_Your instructions:_ Resume the article on law enforcement access to autonomous vehicles from its last line and carry it forward.

_Passage provided:_
- - - - -

By MassPrivateI
The National Institute of Justice, the RAND Corporation and the Police Executive Research Forum want to give law enforcement real-time access to autonomous vehicles.
Last month, this so-called expert panel identified 17 high-priority law enforcement needs for autonomous vehicles. And as you can imagine some of them are very disturbing.
Cybersecurity and Vehicle Communication Needs:
- Research on systems to enable law enforcement to identify a vehicle’s authorization to run in automated mode.
- Research on technology that enables law enforcement to communicate with vehicles in automated mode.
Allowing law enforcement access to a vehicle’s authorization is just a fancy way of saying they want backdoor access to an owner’s personal information.
If you thought license plate readers were invasive before, just wait until a year or two from now, when they send officers all kinds of personal information related to the vehicle’s owner[s].
Stakeholder Communication Needs:
- Surveys to identify the most useful data the autonomous vehicle industry can make available to law enforcement for investigations of crashes and other incidents.

- - - - -

_Dataset content:_
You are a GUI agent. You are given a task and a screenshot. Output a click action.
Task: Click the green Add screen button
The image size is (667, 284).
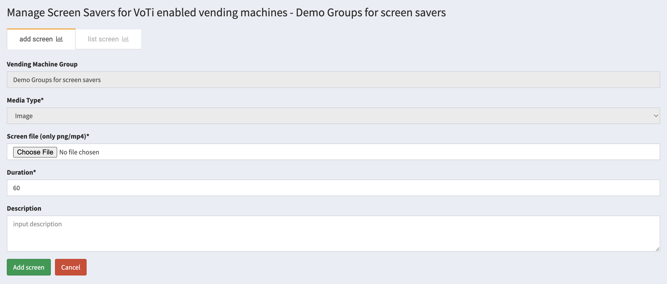[x=29, y=267]
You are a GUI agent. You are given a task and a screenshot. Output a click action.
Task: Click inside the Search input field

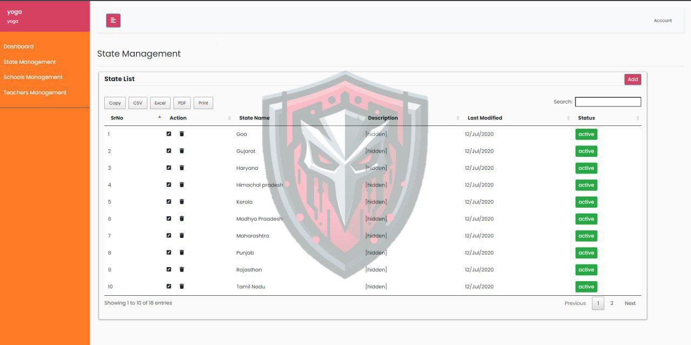[x=607, y=102]
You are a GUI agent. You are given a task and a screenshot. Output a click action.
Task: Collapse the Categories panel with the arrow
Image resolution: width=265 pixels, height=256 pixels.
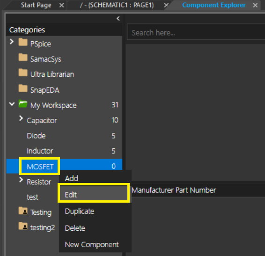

- - - - -

_Response to the exercise:_
Police working with auto manufacturers to help them identify which embedded telematic surveillance devices they should have access to is not about public safety: it’s about money.
As this Medium article explained, the real reason police want to be able to pull driverless vehicles over is so they can cite the owner[s] for any number of infractions.
“Operators could face fines to the extent the car is not being operated in fully autonomous mode. For instance, the operator of a SAI L4/L5 car could be to blame if the systems had been inappropriately overridden (speeding due to fabricated medical emergency).”
Back to law enforcement’s 17 high-priority needs.
Standardization Needs:
- Model training and guidelines for interacting with autonomous vehicles running in automated mode.
- Development of descriptions of standard behaviors (such as pulling off the road in a safe spot) that law enforcement will expect autonomous vehicles to perform across the United States.
Police pull over driverless Tesla Model 3 that was using Smart Summon feature
To reinforce the need to ticket autonomous vehicle owners, these so-called experts want to collaborate with vehicle manufacturers to establish backdoor access to the vehicle’s data.
“The panelists stressed the need for proactive problem solving with law enforcement, autonomous vehicle manufacturers and operators, and communities all working together. Law enforcement would benefit from having a better understanding of autonomous vehicle capabilities, and manufacturers would benefit from insights on the law enforcement implications of autonomous vehicles operating in communities, they said.”
Police view autonomous vehicles as “evidence sources”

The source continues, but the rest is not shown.